• _Task brief_
Reproduce verbatim the lines of the records starting at the line containing "has height=471, width=1024." and ending at the line containing "[x=618, y=25]", including both of those lines.

--- start of Material for the task ---

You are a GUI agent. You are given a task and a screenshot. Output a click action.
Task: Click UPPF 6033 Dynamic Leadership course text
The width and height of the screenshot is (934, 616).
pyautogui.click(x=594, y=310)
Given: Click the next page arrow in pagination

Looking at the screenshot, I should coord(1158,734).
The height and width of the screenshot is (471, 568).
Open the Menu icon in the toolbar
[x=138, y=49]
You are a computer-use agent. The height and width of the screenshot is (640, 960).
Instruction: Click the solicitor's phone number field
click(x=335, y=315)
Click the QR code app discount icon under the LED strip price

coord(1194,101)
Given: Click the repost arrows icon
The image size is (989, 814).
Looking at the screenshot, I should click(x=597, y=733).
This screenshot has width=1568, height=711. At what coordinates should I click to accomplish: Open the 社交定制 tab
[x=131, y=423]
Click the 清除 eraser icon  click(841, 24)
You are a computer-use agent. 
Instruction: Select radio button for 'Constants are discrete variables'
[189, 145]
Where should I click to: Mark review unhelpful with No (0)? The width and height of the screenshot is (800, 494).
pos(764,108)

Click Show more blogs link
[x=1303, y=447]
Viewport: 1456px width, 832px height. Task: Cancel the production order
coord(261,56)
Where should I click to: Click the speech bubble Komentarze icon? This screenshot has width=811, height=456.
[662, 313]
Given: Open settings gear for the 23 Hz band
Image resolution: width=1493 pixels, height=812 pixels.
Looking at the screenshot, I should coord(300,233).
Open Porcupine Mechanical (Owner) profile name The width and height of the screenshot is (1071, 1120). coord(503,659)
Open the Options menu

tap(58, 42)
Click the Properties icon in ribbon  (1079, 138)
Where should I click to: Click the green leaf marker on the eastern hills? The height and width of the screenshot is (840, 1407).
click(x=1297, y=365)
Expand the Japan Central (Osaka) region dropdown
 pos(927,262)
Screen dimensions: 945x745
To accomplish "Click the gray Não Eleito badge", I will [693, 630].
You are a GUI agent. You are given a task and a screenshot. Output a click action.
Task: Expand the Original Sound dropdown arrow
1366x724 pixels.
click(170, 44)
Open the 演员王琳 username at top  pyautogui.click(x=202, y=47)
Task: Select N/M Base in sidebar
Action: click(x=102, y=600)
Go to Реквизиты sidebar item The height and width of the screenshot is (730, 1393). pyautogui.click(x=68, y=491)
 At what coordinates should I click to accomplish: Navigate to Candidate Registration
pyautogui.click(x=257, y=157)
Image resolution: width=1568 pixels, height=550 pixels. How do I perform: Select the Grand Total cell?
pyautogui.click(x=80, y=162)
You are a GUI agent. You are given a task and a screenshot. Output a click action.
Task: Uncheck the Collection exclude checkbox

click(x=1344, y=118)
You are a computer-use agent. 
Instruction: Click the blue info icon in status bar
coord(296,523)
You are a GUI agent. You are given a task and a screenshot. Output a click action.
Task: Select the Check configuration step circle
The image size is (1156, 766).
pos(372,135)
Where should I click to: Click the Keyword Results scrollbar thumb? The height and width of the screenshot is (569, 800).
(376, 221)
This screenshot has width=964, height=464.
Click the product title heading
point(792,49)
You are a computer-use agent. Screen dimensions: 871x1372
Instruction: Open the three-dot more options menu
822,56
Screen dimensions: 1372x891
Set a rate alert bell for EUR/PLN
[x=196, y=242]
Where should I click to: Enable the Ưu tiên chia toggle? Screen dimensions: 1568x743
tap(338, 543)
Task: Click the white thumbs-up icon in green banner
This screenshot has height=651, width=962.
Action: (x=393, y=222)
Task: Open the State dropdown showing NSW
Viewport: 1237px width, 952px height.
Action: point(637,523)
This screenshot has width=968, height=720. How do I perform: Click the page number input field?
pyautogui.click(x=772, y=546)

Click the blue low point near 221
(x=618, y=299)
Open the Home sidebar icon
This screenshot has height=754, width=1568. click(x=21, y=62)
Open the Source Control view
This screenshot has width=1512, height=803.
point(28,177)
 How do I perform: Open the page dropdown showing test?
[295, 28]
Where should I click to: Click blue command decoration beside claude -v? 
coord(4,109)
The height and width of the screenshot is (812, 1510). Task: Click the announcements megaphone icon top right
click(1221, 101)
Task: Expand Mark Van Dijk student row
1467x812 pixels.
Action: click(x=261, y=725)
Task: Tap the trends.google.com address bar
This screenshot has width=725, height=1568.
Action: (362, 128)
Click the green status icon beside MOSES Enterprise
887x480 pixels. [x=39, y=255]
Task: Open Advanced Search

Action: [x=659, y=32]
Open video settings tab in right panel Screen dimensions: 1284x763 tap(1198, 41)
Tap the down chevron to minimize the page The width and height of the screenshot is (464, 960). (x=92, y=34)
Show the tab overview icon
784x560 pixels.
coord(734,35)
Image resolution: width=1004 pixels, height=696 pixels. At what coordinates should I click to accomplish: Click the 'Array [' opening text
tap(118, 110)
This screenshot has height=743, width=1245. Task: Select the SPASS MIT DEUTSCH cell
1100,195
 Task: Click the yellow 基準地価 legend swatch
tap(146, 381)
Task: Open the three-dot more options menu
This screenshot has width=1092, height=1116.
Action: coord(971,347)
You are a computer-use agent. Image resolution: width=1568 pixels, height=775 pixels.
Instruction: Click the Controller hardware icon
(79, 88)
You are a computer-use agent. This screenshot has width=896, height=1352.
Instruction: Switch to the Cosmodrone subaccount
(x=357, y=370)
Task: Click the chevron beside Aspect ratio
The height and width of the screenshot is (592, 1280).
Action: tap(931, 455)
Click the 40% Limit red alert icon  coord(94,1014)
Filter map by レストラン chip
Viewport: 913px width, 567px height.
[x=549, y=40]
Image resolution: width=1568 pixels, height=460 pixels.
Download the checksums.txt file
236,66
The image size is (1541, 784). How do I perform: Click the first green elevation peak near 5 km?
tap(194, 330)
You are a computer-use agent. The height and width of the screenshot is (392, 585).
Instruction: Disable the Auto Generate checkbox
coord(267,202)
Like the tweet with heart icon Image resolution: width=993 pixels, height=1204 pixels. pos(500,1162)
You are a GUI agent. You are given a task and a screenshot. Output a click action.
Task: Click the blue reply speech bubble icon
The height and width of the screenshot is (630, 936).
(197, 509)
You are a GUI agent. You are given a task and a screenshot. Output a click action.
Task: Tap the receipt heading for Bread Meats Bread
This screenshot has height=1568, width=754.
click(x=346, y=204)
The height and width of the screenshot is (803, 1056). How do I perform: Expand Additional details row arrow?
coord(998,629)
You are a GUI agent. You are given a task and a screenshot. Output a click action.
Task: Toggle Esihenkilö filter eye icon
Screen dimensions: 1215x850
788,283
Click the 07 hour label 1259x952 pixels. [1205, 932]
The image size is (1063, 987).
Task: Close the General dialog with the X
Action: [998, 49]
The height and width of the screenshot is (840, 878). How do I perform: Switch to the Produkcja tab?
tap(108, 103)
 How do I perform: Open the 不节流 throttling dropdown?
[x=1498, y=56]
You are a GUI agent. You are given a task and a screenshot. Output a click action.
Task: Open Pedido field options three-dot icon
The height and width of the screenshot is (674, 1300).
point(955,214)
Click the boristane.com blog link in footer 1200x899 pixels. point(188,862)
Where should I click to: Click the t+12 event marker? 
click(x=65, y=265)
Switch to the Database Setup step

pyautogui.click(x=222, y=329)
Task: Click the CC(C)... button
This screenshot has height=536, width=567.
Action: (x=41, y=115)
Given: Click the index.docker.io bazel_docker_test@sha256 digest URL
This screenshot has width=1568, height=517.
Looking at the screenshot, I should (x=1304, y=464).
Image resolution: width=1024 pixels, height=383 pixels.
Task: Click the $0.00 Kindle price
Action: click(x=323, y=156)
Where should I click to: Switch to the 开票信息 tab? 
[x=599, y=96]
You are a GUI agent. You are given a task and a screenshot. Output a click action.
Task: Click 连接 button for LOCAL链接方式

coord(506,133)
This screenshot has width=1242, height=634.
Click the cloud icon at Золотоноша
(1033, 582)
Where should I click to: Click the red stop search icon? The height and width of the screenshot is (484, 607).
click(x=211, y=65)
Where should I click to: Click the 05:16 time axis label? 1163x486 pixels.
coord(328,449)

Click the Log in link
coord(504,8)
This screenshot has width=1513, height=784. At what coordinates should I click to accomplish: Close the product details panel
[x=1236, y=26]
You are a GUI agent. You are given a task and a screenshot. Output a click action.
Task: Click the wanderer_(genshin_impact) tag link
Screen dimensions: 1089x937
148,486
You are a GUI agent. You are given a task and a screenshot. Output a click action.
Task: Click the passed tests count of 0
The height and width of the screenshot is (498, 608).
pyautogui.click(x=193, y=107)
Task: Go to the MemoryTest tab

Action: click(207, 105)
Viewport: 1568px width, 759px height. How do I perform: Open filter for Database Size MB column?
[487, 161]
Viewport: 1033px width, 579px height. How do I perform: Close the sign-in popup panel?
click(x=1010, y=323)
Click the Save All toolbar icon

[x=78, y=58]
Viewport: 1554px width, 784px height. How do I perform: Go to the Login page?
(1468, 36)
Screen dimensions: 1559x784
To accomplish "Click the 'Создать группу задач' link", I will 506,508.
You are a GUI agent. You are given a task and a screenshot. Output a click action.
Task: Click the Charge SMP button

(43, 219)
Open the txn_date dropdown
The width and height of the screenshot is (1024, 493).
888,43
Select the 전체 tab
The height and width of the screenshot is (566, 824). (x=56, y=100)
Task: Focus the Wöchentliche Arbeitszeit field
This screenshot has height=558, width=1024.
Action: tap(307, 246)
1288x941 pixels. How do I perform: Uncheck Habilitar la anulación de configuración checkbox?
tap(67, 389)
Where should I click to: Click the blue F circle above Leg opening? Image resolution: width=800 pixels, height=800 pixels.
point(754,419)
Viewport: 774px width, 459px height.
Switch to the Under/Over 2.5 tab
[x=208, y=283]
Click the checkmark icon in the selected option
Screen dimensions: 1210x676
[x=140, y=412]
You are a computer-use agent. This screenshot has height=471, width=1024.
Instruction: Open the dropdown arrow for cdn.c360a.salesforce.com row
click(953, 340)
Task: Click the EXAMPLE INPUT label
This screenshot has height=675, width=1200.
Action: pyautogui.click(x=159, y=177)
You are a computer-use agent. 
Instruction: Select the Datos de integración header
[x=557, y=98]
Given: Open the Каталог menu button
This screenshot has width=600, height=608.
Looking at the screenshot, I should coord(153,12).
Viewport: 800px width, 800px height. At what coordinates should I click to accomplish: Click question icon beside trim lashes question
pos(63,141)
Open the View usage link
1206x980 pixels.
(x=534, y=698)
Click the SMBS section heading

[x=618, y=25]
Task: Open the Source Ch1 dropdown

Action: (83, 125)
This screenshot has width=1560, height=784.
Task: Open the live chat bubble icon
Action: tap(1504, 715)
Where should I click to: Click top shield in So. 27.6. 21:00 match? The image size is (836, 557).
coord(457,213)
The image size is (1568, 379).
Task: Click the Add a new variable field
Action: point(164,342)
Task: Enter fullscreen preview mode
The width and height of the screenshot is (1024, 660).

--- end of Material for the task ---

• _Complete output_
You are a computer-use agent. This screenshot has height=471, width=1024.
Instruction: Open the dropdown arrow for cdn.c360a.salesforce.com row
click(953, 340)
Task: Click the EXAMPLE INPUT label
This screenshot has height=675, width=1200.
Action: pyautogui.click(x=159, y=177)
You are a computer-use agent. 
Instruction: Select the Datos de integración header
[x=557, y=98]
Given: Open the Каталог menu button
This screenshot has width=600, height=608.
Looking at the screenshot, I should coord(153,12).
Viewport: 800px width, 800px height. At what coordinates should I click to accomplish: Click question icon beside trim lashes question
pos(63,141)
Open the View usage link
1206x980 pixels.
(x=534, y=698)
Click the SMBS section heading

[x=618, y=25]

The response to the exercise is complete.